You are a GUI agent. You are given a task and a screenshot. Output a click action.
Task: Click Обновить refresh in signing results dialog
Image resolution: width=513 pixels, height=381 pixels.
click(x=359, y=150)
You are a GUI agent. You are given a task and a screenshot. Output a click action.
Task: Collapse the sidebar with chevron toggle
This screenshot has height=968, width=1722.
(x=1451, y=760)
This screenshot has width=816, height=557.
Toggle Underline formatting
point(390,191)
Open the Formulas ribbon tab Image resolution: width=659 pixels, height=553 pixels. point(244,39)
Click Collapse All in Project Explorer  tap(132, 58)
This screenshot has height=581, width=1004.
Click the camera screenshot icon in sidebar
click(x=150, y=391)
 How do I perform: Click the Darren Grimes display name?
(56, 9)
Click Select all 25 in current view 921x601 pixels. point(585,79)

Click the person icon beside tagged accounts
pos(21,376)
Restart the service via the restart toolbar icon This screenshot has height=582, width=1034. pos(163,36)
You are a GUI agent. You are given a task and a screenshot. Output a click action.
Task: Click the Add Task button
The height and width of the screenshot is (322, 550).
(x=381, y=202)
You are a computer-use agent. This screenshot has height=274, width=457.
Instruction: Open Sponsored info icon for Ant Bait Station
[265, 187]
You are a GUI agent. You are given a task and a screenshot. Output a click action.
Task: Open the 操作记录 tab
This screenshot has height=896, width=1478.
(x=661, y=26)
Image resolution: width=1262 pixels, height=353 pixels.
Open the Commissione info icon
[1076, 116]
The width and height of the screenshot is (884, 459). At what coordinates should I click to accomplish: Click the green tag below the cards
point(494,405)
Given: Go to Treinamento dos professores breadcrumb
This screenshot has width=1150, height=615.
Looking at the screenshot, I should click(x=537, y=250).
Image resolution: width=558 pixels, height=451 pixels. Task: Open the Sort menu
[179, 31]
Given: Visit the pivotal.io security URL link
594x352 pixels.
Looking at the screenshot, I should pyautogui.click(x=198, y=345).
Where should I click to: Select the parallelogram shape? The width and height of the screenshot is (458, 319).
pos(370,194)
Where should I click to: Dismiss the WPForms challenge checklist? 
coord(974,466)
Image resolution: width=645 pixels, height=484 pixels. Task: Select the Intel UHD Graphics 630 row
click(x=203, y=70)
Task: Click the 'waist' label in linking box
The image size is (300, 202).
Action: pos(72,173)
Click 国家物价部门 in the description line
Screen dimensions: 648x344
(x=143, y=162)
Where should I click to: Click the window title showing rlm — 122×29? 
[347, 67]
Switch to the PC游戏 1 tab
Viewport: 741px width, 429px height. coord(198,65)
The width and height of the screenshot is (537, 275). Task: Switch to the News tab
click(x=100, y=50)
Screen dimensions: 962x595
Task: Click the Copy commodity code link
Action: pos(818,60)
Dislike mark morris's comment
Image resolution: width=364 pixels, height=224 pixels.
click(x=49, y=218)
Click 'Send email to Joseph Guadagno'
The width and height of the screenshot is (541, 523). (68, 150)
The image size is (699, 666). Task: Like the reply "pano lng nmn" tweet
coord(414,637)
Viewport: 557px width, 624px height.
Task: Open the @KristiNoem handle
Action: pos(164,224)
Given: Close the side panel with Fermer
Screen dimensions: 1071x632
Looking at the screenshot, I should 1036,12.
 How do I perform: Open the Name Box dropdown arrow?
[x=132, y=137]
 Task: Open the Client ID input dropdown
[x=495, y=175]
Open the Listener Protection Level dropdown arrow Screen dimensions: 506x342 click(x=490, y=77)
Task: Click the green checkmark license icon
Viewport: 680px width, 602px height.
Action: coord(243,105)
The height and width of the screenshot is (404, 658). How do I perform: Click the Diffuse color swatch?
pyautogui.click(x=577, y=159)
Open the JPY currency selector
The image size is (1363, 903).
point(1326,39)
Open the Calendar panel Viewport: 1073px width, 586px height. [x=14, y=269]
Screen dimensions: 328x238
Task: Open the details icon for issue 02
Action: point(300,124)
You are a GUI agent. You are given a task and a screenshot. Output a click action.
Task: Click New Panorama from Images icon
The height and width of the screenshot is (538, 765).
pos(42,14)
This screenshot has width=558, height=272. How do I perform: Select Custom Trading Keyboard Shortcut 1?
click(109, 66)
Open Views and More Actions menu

··········

▶ **What is needed**
How many lines of the records above contain the string "green"? Reply with the number alone.

▶ **Written reply**
2